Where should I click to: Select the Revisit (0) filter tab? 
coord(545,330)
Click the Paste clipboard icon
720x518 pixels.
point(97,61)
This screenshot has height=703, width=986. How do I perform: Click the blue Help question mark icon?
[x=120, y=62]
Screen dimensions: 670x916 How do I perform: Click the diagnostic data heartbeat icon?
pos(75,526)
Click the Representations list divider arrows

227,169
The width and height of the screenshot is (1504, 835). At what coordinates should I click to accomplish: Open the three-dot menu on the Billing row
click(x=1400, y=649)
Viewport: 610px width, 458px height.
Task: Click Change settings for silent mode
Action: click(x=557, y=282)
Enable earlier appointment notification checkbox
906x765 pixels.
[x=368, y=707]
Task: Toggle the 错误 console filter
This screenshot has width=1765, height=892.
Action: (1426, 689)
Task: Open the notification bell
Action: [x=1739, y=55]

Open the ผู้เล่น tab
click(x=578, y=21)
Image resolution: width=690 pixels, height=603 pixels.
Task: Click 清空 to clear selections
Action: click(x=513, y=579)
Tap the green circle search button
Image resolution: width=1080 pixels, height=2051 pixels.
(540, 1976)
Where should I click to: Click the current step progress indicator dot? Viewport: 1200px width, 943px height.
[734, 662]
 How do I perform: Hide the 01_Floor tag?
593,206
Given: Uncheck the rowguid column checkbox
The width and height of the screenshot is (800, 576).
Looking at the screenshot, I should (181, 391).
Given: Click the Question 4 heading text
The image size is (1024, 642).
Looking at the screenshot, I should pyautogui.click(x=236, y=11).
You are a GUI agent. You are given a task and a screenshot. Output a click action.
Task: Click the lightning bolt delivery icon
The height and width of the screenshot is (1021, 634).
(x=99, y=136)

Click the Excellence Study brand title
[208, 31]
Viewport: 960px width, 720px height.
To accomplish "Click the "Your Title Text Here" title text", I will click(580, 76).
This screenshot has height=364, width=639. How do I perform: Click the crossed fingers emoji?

Exercise goal ->
Please write out, exactly as they appear, only the lines from the one holding "Viewport: 960px width, 720px height." through the end of the data.

Reply ->
Viewport: 960px width, 720px height.
To accomplish "Click the "Your Title Text Here" title text", I will click(580, 76).
This screenshot has height=364, width=639. How do I perform: Click the crossed fingers emoji?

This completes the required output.